A line of cars emerged from a side street, decorated with white ribbons and flowers. When they had turned onto the main street, they veered about dangerously. The drivers must be drunk, and the people in the cars looked very serious as they passed the bus stop.
Something old, something new, something borrowed, something blue, thought Kathrine. What did I borrow when I married Helge? With Thomas, it was a pearl necklace of Veronica’s. And blue? A little blown glass bird that someone had given to her when she was a little girl. And old and new? Thomas didn’t get it, he called it all a superstition. The best day of my life, thought Kathrine.

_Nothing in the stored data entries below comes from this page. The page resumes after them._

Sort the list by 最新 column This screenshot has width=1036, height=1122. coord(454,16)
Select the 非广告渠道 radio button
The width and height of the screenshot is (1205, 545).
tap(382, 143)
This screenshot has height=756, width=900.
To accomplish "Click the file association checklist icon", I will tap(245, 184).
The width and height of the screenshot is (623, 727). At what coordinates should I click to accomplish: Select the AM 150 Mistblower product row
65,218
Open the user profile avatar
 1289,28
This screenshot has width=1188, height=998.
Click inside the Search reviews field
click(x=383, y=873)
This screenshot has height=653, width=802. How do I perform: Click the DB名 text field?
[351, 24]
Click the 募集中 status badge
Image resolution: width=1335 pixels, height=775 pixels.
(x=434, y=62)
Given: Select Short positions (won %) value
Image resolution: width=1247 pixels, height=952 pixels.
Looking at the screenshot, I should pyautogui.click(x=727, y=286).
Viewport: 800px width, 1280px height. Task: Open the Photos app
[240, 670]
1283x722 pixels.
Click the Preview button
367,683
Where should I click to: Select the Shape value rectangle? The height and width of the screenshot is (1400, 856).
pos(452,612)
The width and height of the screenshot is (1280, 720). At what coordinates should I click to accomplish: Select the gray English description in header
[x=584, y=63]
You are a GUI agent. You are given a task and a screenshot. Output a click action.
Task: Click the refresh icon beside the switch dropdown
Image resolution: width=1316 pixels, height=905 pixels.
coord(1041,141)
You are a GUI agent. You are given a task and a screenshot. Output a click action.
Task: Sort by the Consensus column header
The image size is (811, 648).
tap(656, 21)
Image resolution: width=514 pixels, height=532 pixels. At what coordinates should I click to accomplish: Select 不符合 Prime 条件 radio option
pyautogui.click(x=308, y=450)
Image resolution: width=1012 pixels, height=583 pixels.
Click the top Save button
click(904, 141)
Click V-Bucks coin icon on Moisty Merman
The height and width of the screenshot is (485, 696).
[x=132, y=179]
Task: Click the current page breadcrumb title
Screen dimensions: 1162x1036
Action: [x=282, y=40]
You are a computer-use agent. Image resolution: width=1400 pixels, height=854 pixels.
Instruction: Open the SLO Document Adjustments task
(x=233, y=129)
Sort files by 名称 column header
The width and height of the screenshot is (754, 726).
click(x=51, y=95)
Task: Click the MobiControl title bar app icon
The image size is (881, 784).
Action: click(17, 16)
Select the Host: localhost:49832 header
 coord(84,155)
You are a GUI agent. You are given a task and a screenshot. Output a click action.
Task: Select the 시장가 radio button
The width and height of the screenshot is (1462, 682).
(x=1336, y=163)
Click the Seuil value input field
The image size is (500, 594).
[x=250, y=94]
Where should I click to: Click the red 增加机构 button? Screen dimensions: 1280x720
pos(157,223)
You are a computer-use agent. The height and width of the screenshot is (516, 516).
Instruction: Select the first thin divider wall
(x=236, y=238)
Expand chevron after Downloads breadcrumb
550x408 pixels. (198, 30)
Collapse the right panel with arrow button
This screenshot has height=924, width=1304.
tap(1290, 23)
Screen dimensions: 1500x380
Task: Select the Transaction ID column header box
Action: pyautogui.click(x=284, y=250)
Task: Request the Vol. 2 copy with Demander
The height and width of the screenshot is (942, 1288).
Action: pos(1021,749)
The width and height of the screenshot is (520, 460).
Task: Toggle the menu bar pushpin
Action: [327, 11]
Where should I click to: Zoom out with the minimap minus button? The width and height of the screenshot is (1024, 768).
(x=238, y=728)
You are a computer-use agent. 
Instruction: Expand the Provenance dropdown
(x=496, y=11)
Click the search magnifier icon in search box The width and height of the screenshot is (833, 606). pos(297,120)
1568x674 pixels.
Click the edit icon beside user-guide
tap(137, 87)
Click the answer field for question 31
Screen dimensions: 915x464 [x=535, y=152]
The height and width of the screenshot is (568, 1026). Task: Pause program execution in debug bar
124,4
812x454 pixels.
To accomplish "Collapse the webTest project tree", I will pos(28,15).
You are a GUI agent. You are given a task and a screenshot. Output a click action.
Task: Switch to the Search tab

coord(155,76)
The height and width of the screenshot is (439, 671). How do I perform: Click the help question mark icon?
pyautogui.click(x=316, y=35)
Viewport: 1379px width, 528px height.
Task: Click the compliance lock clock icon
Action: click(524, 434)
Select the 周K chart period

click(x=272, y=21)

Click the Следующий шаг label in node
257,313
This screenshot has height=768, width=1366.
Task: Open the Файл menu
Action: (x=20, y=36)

The bus drove up a green hill into the town. On one side of the road was a cemetery, on the other a soccer field. A man who had four blue dots tattooed on the back of his hand and something written on his arm that she couldn’t read had sat down in front of Kathrine. She only just got a glimpse of it as the man raised his arm to press the stop button. He got off at the railway station.
Kathrine rode on as far as the sea, and went into the aquarium. “For those who love the sea,” it said on a sign outside. There was almost no one there but children with their parents, and she felt rather out of place. She saw jellyfish, sharks, strange spider crabs, enormous red creatures that kept trying to scramble up the black back walls of the aquarium, and kept falling back. There was piano music
coming out of loudspeakers. The tuna fish looked very serious, and had ancient faces. There was a dark room that looked like the deck of a trawler. Kathrine read the signs on the walls, which were written in English and French. Another world, and the catch depended entirely on the decisions the skipper took. After God, he is the master of the ship. Kathrine thought about Alexander. He certainly hadn’t believed in God. No more than she did herself, or most of the people in the village, no matter what Ian said. Life was too hard where they lived, they didn’t have time for things like that. It’s a tough job, it said on one sign, life isn’t lived by the normal rhythm of day and night, but by the rhythm of the sea and the schools of fish.